Monkey species in better shape than thought,” by Victoria Vaughan. The Straits Times, 10 Apr 2010. Study finds number of banded leaf monkeys 3 times greater than previously believed.
NUS’ Andie Ang spent 11/2 years tracking the monkeys. She found, among other things, that their offspring’s definitive colour is white, not orange as reported. — ST PHOTO: NEO XIAOBIN
ONCE feared to be on the brink of extinction, data has surfaced to suggest that Singapore’s banded leaf monkey population is healthy and is, in fact, growing.
A student from the National University of Singapore (NUS) who spent 11/2 years tracking the black monkeys in the Central Catchment Area has concluded that the number is roughly treble of what was previously thought to exist.
The last reliable data, recorded in the 1990s, reported that there were 10 to 15 of these shy tree-dwelling monkeys left in Singapore.
But Miss Andie Ang, 25, has documented evidence to prove that there are at least 40 roaming the MacRitchie and Lower Peirce Reservoir areas. From September 2008, she spent five days a week in the forest to gather data for her master’s biology programme. It took 13 dawn-till-dusk sorties before Miss Ang found the first monkey and she has since seen at least 40 individuals.
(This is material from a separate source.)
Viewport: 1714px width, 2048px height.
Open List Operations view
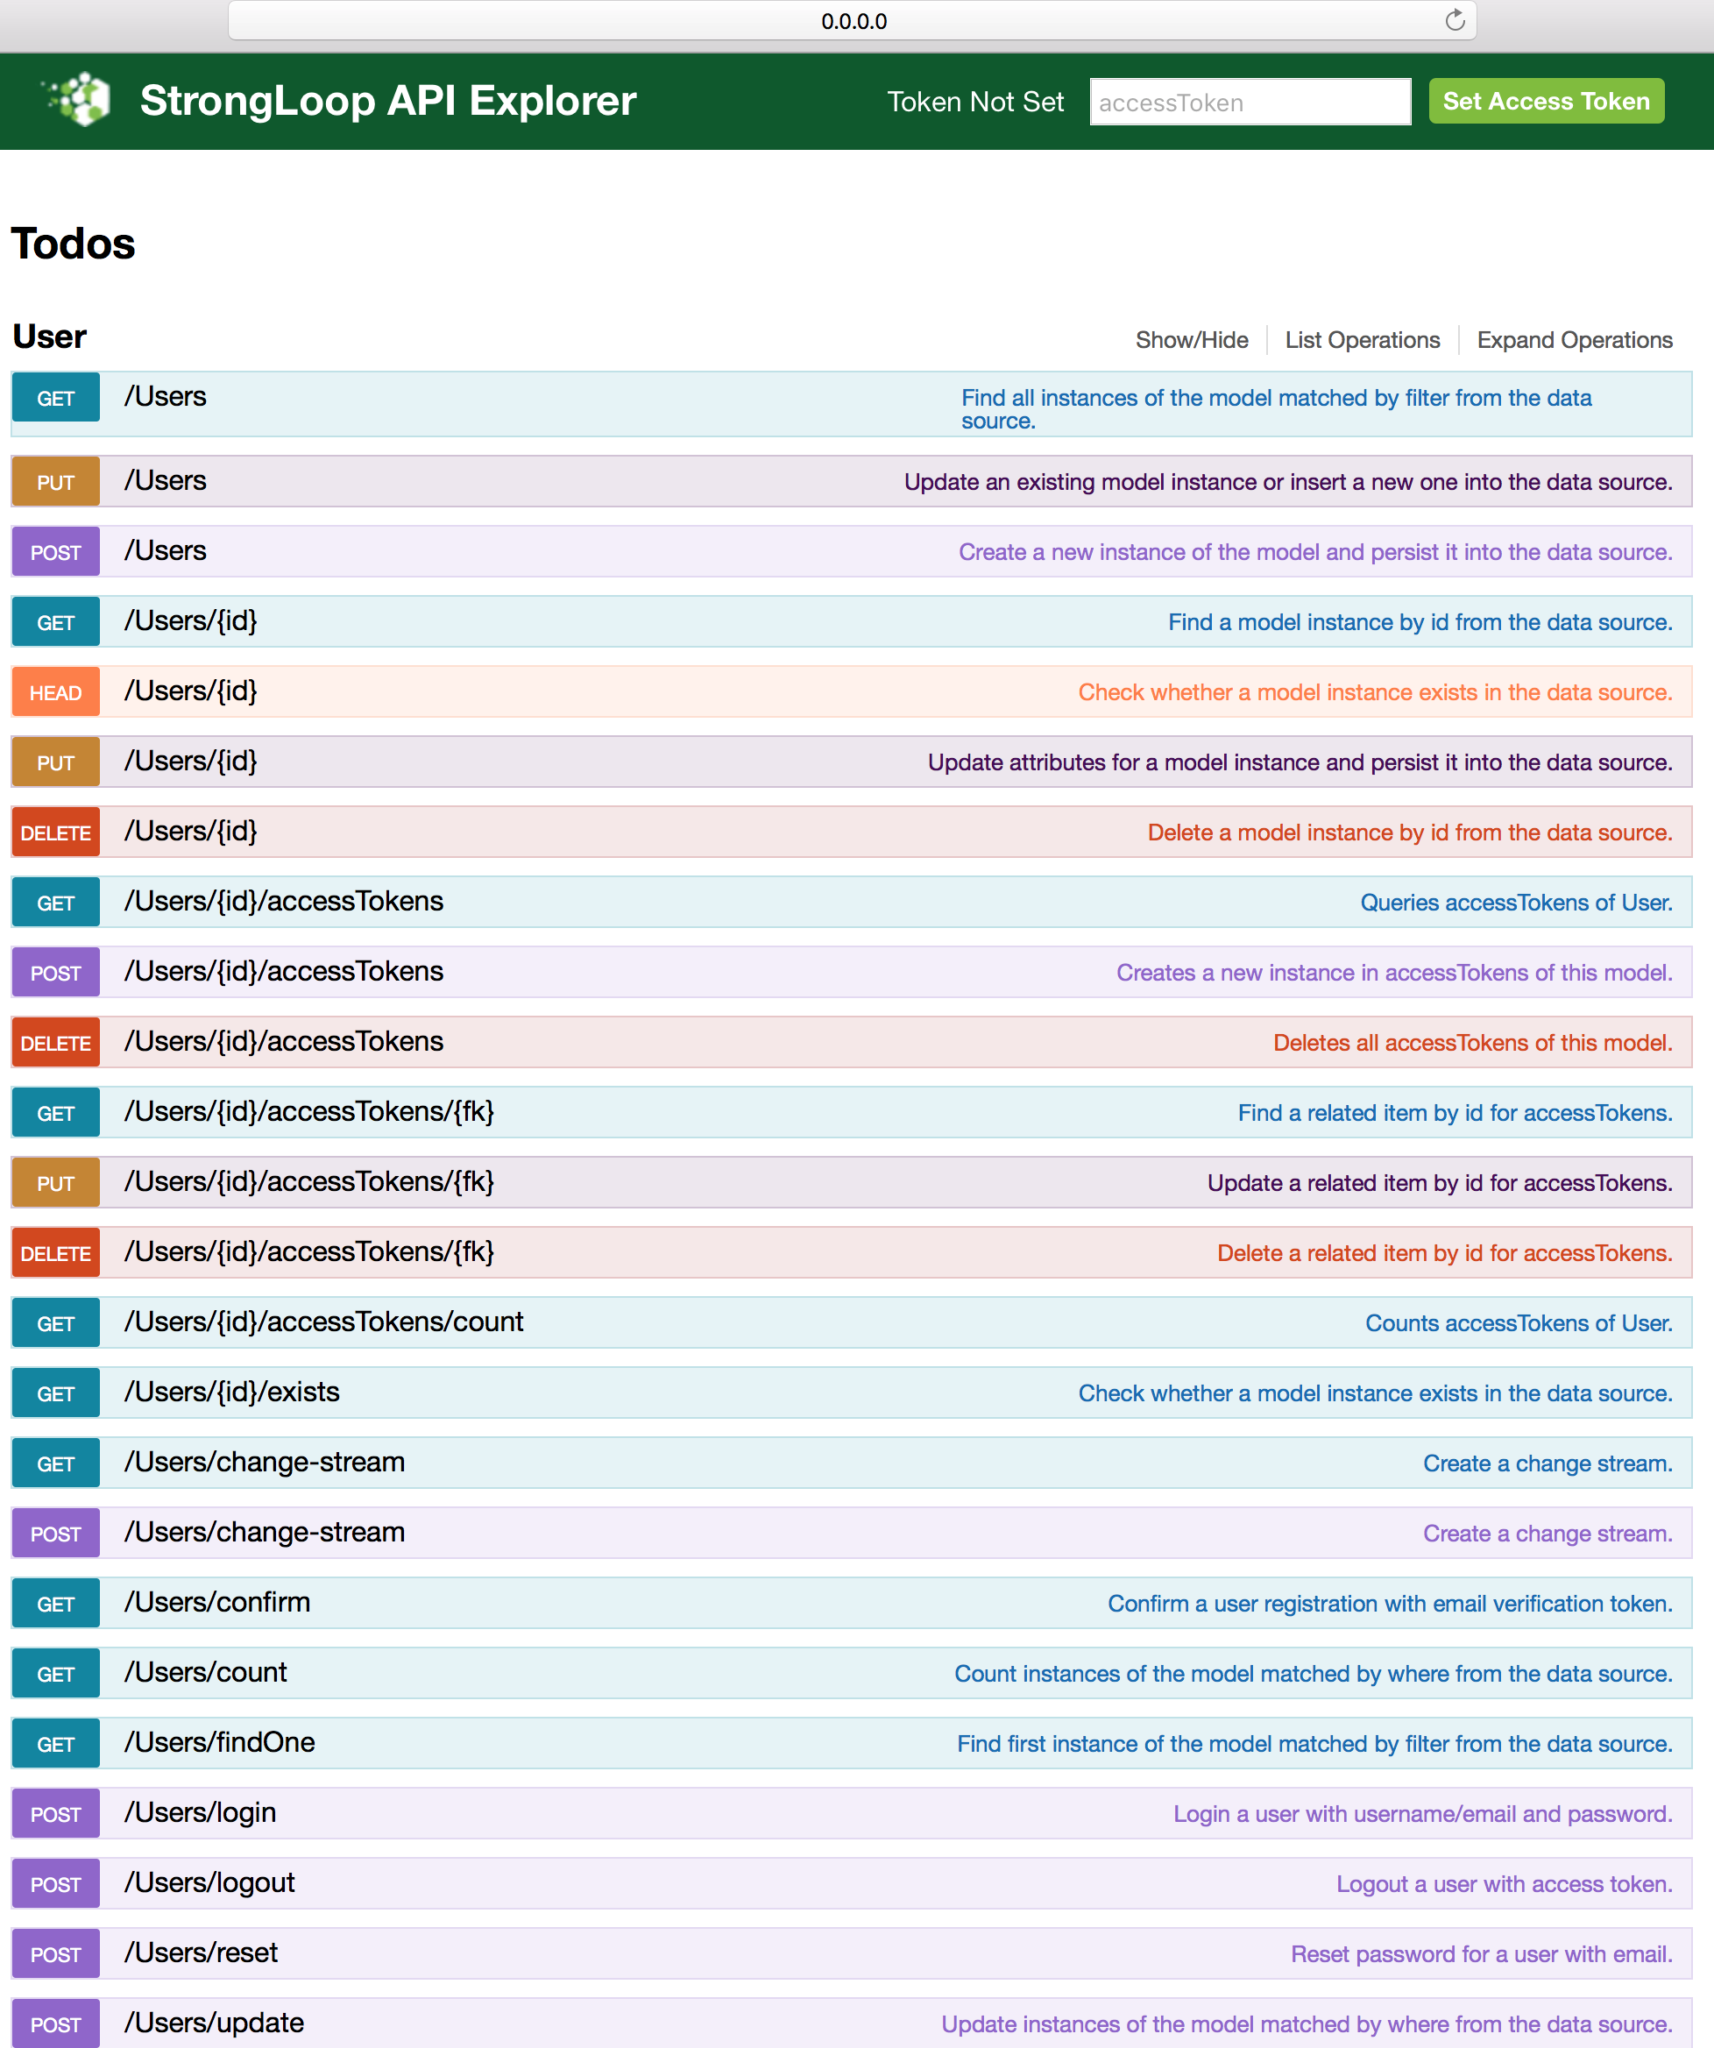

By carrying out simultaneous surveys with help from a National Parks Board (NParks) ranger, she could determine that she was seeing different monkeys and, therefore, had a good population count. ‘I was pretty surprised to find 40. I don’t want to stop this work, I hope to see what can be done to stabilise the population,’ she said.
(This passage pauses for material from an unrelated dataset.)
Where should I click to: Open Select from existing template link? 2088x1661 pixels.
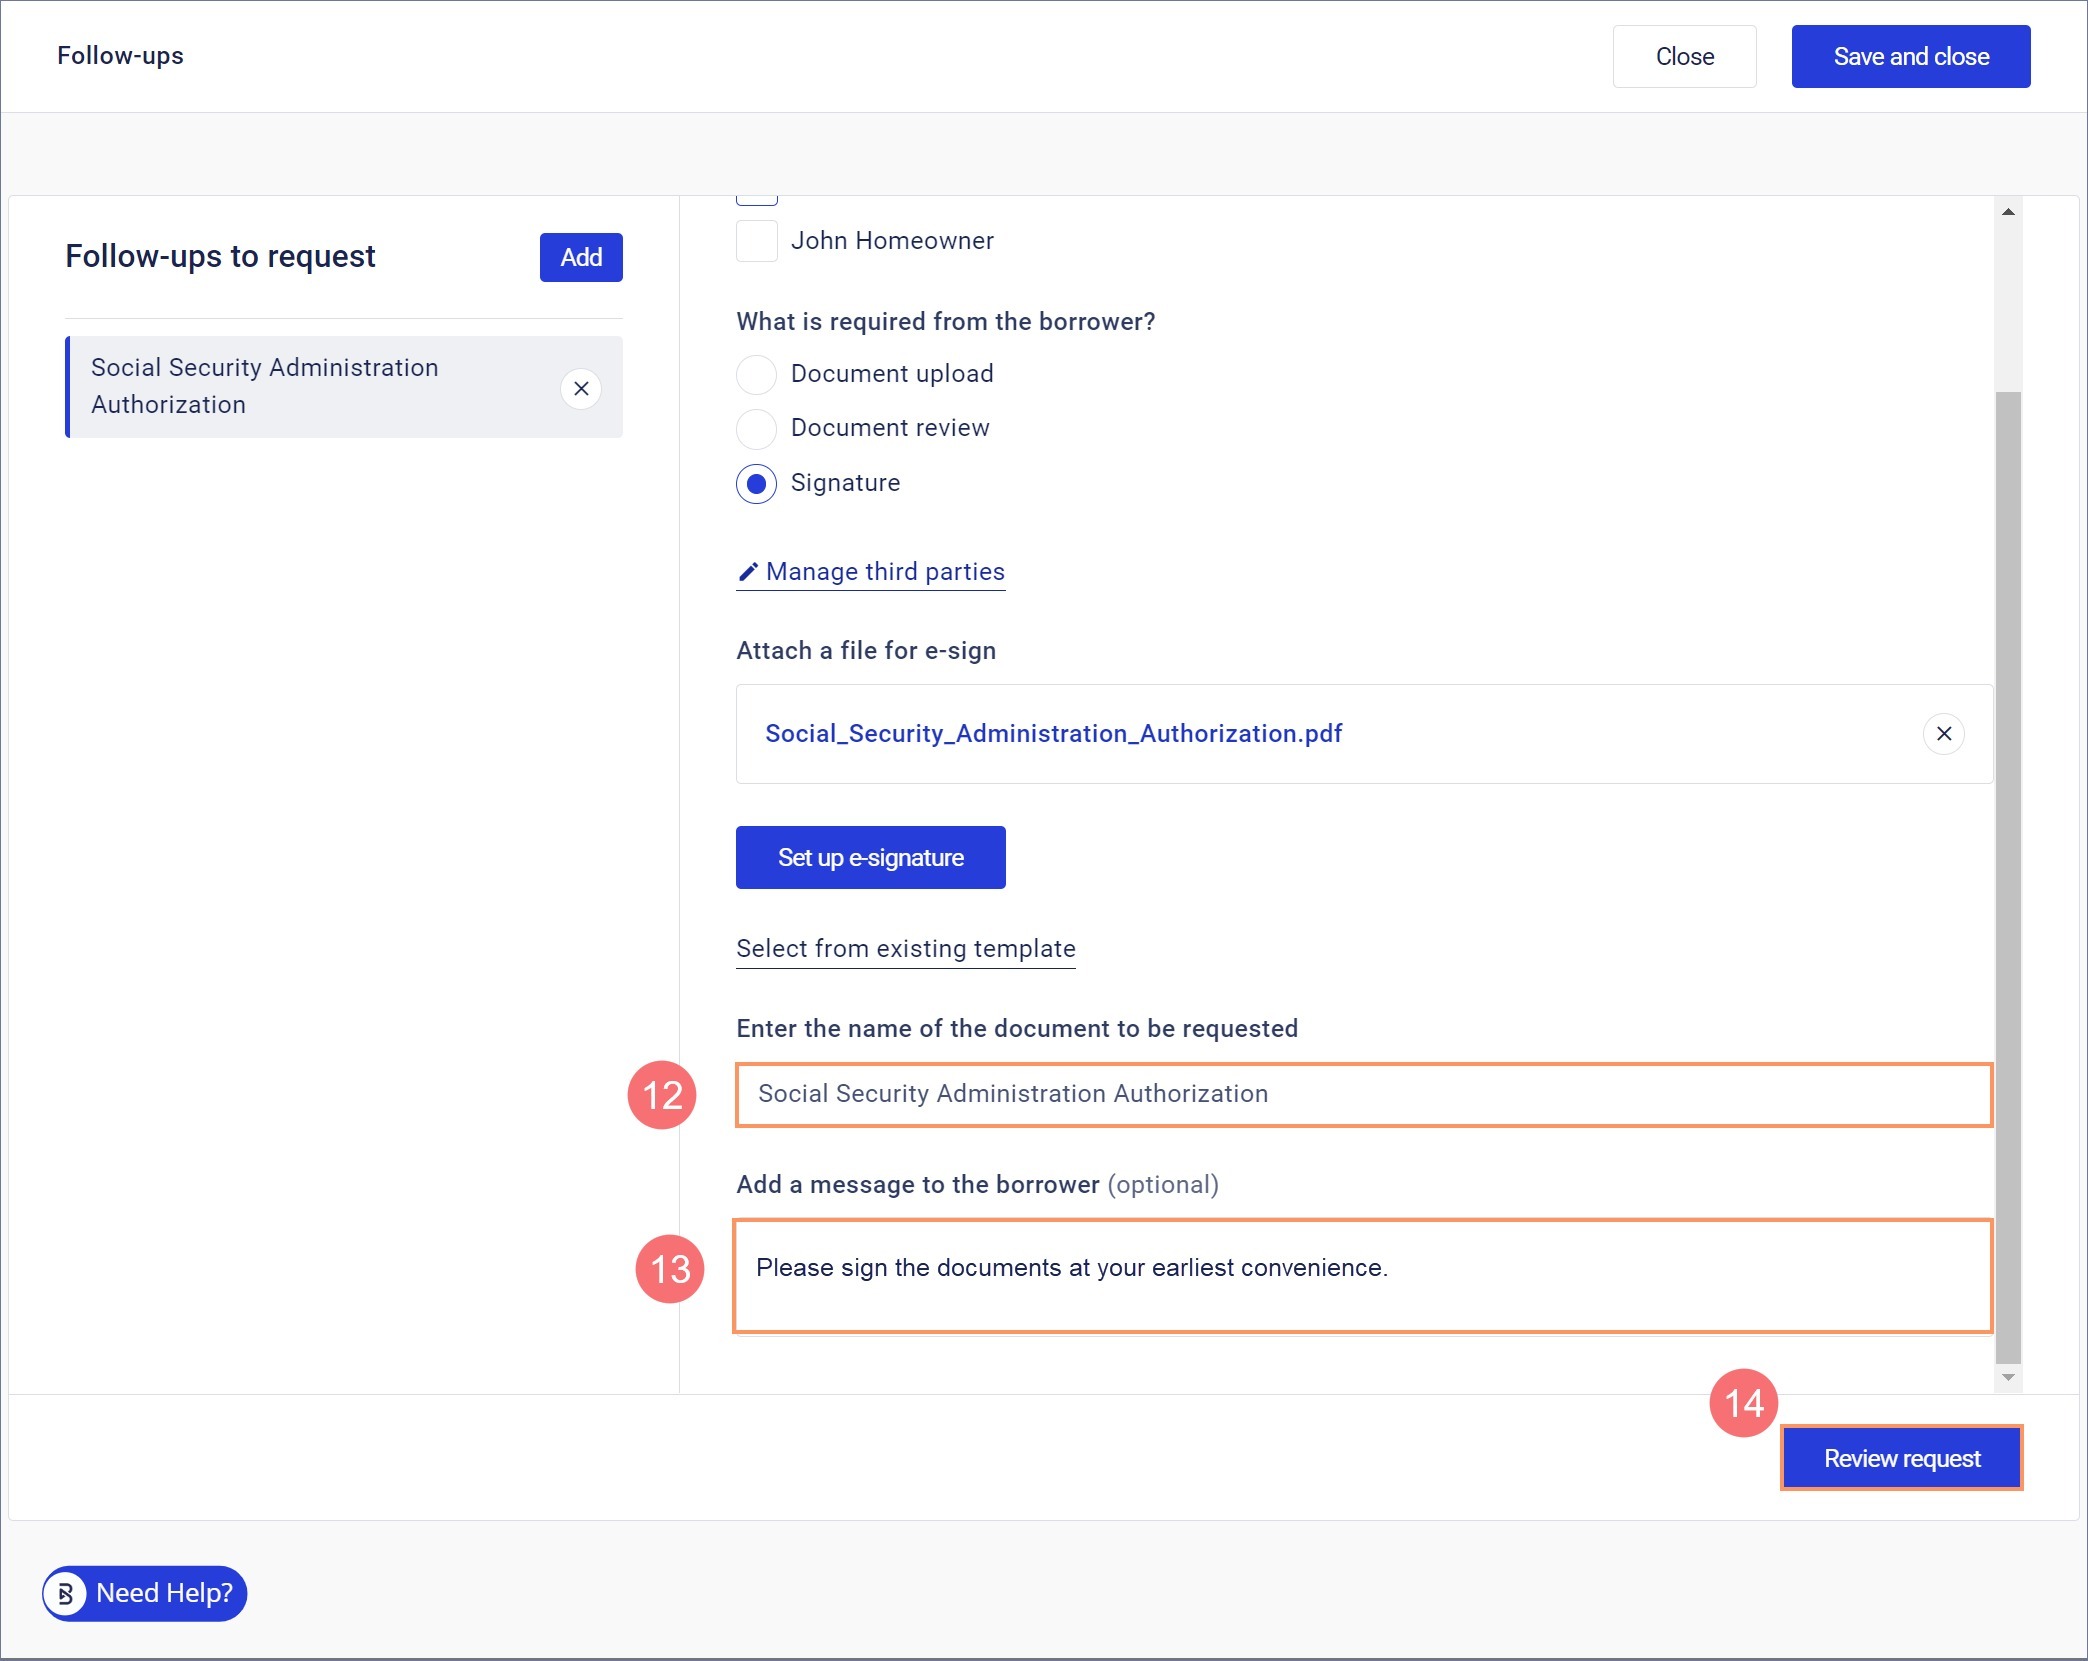[x=905, y=949]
But it is unclear whether the increase in number is because the population is recovering or because previous surveys were not as comprehensive. The data collected, which covers social, breeding and eating habits, will go into Miss Ang’s master’s thesis, to be completed in July and submitted to journals for potential publication.
Associate Professor Rudolf Meier, who is supervising the project, said this was a significant study but it was hard to predict if the number was big enough for the population to recover. ‘There is a genetic bottleneck – the genetic diversity is low,’ he said. This lack of diversity could lead to vulnerability to disease or reproductive problems. ‘Also, the infant mortality rate is extremely high for these monkeys – probably more than 50 per cent.’
Deputy director of the NParks’ National Biodiversity Centre, Dr Lena Chan, said more had to be done to boost future conservation measures. ‘This species has special significance for Singapore as it was first described here in 1838. When we know what it likes to eat, we could look at planting more of those plants,’ she said. She added that the soon-to-be built Eco-Link – set to cross the Bukit Timah Expressway and link Bukit Timah Nature Reserve to the Central Catchment Nature Reserve – could help extend their habitat.
There is also a possibility of using the leaf monkey, believed to be related, from Johor to help increase the genetic pool.
The banded leaf monkey is one of three primate populations here, along with long-tailed macaques, which number about 1,500, and the nocturnal slow loris, the population of which is unknown.
The study was the first to be supported by the Wildlife Reserves Singapore Conservation Fund, which committed $500,000 over five years to NUS’ Ah Meng Memorial Conservation Fund, set up about a year ago to support this kind of work.